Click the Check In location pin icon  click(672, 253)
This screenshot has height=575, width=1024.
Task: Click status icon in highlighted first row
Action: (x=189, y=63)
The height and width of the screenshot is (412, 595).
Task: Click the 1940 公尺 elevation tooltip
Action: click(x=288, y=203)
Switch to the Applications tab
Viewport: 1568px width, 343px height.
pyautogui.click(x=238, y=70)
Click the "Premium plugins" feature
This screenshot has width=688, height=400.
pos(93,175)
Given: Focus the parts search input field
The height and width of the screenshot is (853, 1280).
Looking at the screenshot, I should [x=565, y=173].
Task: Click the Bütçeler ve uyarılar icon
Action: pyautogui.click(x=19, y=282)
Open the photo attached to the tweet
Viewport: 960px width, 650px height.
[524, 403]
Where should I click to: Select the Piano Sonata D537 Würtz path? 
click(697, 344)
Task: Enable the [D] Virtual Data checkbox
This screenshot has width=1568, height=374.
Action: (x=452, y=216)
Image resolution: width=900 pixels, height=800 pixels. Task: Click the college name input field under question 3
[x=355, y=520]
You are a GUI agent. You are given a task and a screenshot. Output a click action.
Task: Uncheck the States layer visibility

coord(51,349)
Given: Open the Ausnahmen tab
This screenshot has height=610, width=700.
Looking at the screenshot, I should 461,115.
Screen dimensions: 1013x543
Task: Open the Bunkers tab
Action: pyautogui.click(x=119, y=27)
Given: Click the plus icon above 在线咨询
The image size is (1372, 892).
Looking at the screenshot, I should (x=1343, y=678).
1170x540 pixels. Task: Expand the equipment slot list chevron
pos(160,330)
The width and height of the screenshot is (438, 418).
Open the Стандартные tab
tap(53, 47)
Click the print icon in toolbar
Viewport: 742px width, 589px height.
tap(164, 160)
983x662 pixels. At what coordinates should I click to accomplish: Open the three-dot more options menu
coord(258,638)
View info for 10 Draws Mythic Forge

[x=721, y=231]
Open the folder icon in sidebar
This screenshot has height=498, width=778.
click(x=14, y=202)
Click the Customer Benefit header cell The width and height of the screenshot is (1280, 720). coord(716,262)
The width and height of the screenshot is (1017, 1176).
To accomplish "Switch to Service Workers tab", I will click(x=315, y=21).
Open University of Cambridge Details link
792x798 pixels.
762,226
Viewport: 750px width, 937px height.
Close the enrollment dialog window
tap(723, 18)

:::

• **WORK REQUEST**
Write the entries out once more, exactly, without dropping a line.

• **SOLUTION FOR THIS EXERCISE**
Click the Check In location pin icon  click(672, 253)
This screenshot has height=575, width=1024.
Task: Click status icon in highlighted first row
Action: (x=189, y=63)
The height and width of the screenshot is (412, 595).
Task: Click the 1940 公尺 elevation tooltip
Action: click(x=288, y=203)
Switch to the Applications tab
Viewport: 1568px width, 343px height.
pyautogui.click(x=238, y=70)
Click the "Premium plugins" feature
This screenshot has width=688, height=400.
pos(93,175)
Given: Focus the parts search input field
The height and width of the screenshot is (853, 1280).
Looking at the screenshot, I should [x=565, y=173].
Task: Click the Bütçeler ve uyarılar icon
Action: pyautogui.click(x=19, y=282)
Open the photo attached to the tweet
Viewport: 960px width, 650px height.
[524, 403]
Where should I click to: Select the Piano Sonata D537 Würtz path? 
click(697, 344)
Task: Enable the [D] Virtual Data checkbox
This screenshot has width=1568, height=374.
Action: (x=452, y=216)
Image resolution: width=900 pixels, height=800 pixels. Task: Click the college name input field under question 3
[x=355, y=520]
You are a GUI agent. You are given a task and a screenshot. Output a click action.
Task: Uncheck the States layer visibility

coord(51,349)
Given: Open the Ausnahmen tab
This screenshot has height=610, width=700.
Looking at the screenshot, I should 461,115.
Screen dimensions: 1013x543
Task: Open the Bunkers tab
Action: pyautogui.click(x=119, y=27)
Given: Click the plus icon above 在线咨询
The image size is (1372, 892).
Looking at the screenshot, I should (x=1343, y=678).
1170x540 pixels. Task: Expand the equipment slot list chevron
pos(160,330)
The width and height of the screenshot is (438, 418).
Open the Стандартные tab
tap(53, 47)
Click the print icon in toolbar
Viewport: 742px width, 589px height.
tap(164, 160)
983x662 pixels. At what coordinates should I click to accomplish: Open the three-dot more options menu
coord(258,638)
View info for 10 Draws Mythic Forge

[x=721, y=231]
Open the folder icon in sidebar
This screenshot has height=498, width=778.
click(x=14, y=202)
Click the Customer Benefit header cell The width and height of the screenshot is (1280, 720). coord(716,262)
The width and height of the screenshot is (1017, 1176).
To accomplish "Switch to Service Workers tab", I will click(x=315, y=21).
Open University of Cambridge Details link
792x798 pixels.
762,226
Viewport: 750px width, 937px height.
Close the enrollment dialog window
tap(723, 18)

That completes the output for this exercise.